Because it, like Orange County, has a longtime reputation for technology innovation. While Austin has about a million more people than the OC, both areas have strong cultural and educational amenities.

With the help of Ted Wilm of PricewaterhouseCoopers LLP and his firm’s PwC/CB Insights MoneyTree Report, I found each market has seen about $1 billion a year invested in total venture capital deals for the past 11 years.

However, Chart 1 shows Austin funded twice as many companies as OC. Moreover, Chart 2 demonstrates that the mix of VC investment is tilted more heavily toward early-stage deals in Austin versus OC. We define an early-stage investment as where the business model isn’t fully established while a later-stage investment is in a business that has an established model and capital is used to expand.

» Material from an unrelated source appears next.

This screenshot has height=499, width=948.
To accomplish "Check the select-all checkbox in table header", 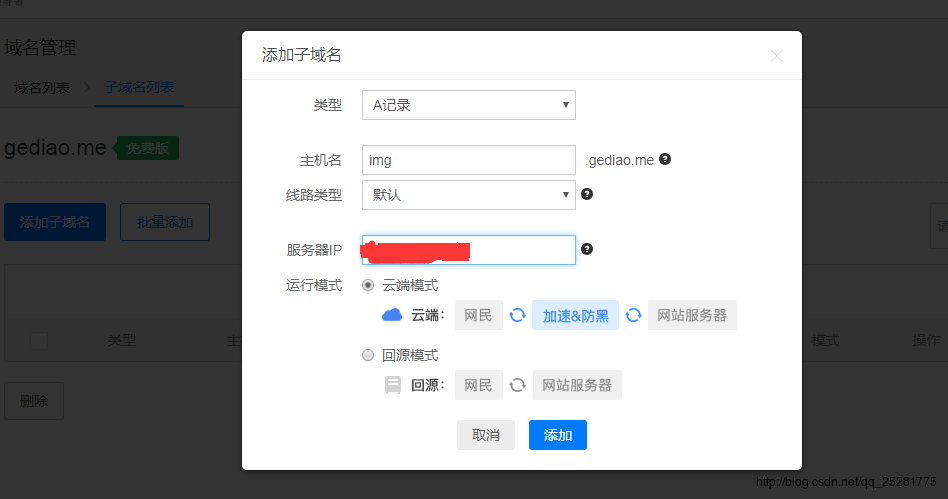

The result of this skew toward early-stage VC funding, using Bureau of Labor Statistics data, is that Chart 3 shows how Austin has created three times as many companies and four times as many high-paying business and professional services jobs, which includes software development, than OC.

What makes Austin so successful in building early-stage capital? In addition to the favorable business climate in Texas, there are three reasons why Austin is succeeding in this arena:

• First, the wealth created among the employees of large, Austin-area tech companies, notably Dell, is being recycled into new ventures;

• Second, homegrown early-stage VC funds, spinning out of the highly successful Austin Ventures, have created a winning culture of venture investing;

• Third, a strong public-private coordinated effort to promote Austin as one of the most entrepreneurial places in the nation is creating awareness for the region.

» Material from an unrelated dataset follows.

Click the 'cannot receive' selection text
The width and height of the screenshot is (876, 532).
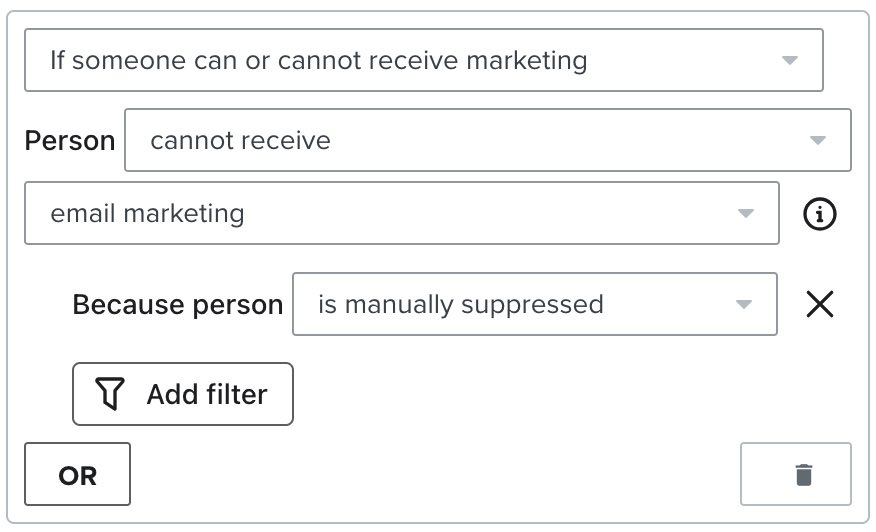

The obvious question is if OC devoted more of its VC funding to early-stage ventures, would it see the creation of high-paying jobs like Austin does? Could it fund more indigenous business ideas and bring more early-stage ventures to the county?

Based on the experience of OCTANe and its LaunchPad accelerator, the answer seems to be yes.

LaunchPad has been funding early-stage deals for a decade with 86% of the 491 companies in its program receiving investments. From 2010 to 2017, those companies have created 10,203 high-paying jobs, a number audited by Deloitte. OCTANe’s Chief Executive Bill Carpou believes an additional 50,000 to 75,000 high-paying jobs could be created by 2030 if $1 billion in locally-based diversified venture funding could be raised here.

OCTANe’s Visionary Ventures fund has shown promising returns that outpace those of OC’s traditional asset class of choice: real estate.

Comparing venture returns to real estate returns is important because as we noted in the Orange County Focus report, most of the wealth created in Orange County has come from real estate investing.

Venture capital investments are seen as riskier. To raise a $1 billion fund—suggested by OCTANe—would require OC investors to change their investment behavior. Financially, it appears the returns are there. And, certainly, the wealth is here. However, beyond returns to investors, returns to the county’s economy and positive impact on the future appear to be even greater.

Becoming a serious player in early-stage venture capital will not only create high-paying jobs we need, but will provide a platform for Orange County to compete successfully in the future. If we do not provide our own innovators with capital, they will be forced to locate their companies elsewhere and we, as a county, will miss out on the economic growth.


Editor’s Note: Marshall Toplansky, a research fellow at Chapman University’s Center for Demographics and Policy, co-founded Wise Window, an analysis company acquired by KPMG where he was a managing director.